## TEXT SHOWN
################
Chris Dorsey
I think it's interesting when you talk to National Geographic, for instance. I was at a meeting with the president of that network a few years ago as we were having a conversation about their new series called Life Below Zero. And I was complimenting them on how authentic I thought it was. It’s a show where they were hunting caribou for food among many other animals. It’s a show about living a subsistence existence in Alaska.
Instantly, he said, “Anytime somebody is hunting for food, we don't have any problem with it, we can show that on our network.”
The takeaway is that few people have an issue with folks trying to feed their families. And this is how they do it in a place like Alaska. It's a cultural thing, in the case of the Inuit or other tribes, and so many networks and outlets have no problem showing that way of life. That feedback gives you a sense of the mindset that most Americans have when it comes to hunting for food and, as we've seen in survey after survey, most don’t have an issue with that.
But when you start getting into other aspects of hunting, you've got to be more nuanced about how you communicate. We did a series called Dangerous Game for more than a decade and this was at a time when very few outlets would show elephant hunts. No one was showing lion or leopard hunts or hunting for many of the other dangerous game animals--maybe buffalo. There just wasn't much of that on TV.
################
## RECORDS SUPPLIED
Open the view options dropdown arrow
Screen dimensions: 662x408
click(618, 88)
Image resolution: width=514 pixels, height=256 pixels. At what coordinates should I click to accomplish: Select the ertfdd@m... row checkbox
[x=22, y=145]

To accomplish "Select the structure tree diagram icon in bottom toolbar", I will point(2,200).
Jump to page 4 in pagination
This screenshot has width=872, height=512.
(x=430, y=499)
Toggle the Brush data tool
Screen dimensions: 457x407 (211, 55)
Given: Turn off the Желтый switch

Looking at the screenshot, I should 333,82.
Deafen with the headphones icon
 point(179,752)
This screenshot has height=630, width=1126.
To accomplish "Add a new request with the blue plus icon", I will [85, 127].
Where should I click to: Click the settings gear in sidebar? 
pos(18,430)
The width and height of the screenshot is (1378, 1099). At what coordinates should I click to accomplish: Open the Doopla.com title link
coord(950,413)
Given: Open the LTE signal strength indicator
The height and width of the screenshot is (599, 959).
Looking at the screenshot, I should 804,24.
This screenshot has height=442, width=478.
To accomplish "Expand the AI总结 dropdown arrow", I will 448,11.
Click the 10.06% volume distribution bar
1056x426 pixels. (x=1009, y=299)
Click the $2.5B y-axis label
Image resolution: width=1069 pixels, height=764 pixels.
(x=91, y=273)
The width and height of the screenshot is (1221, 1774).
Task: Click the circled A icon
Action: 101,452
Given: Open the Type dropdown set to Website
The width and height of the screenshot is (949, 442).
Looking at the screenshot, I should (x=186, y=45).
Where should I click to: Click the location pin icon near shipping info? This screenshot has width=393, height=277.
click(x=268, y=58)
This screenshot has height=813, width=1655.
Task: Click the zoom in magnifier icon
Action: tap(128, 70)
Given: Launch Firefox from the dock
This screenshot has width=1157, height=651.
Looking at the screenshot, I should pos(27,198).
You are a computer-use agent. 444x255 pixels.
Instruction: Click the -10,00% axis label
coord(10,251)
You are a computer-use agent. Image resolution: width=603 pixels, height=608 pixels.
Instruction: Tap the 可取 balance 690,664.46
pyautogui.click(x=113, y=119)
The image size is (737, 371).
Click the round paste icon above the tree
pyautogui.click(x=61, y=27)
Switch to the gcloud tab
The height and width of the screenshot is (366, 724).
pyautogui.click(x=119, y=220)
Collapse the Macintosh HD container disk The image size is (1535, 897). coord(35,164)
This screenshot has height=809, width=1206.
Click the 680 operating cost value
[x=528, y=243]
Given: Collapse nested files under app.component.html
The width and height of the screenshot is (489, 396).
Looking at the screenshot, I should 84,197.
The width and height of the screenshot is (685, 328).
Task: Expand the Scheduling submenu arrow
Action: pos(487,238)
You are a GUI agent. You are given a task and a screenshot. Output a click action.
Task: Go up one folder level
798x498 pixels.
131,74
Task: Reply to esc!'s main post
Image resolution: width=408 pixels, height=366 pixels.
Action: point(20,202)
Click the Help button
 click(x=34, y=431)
################
## PROBLEMS TO WORK ON
1. Duplicate the passage of the hunting interview starting at "But when you" and ending at "that on TV.".
2. Answer these questions from the hunting interview.
(a) What was the name of the new National Geographic series under discussion at the meeting?
(b) In what place does that series show people living a subsistence existence?
(c) For how long did the series Dangerous Game run?
The records are drawn from a separate source.

## TASK-BY-TASK ANSWERS
1.
But when you start getting into other aspects of hunting, you've got to be more nuanced about how you communicate. We did a series called Dangerous Game for more than a decade and this was at a time when very few outlets would show elephant hunts. No one was showing lion or leopard hunts or hunting for many of the other dangerous game animals--maybe buffalo. There just wasn't much of that on TV.

2.
(a) Life Below Zero
(b) Alaska
(c) More than a decade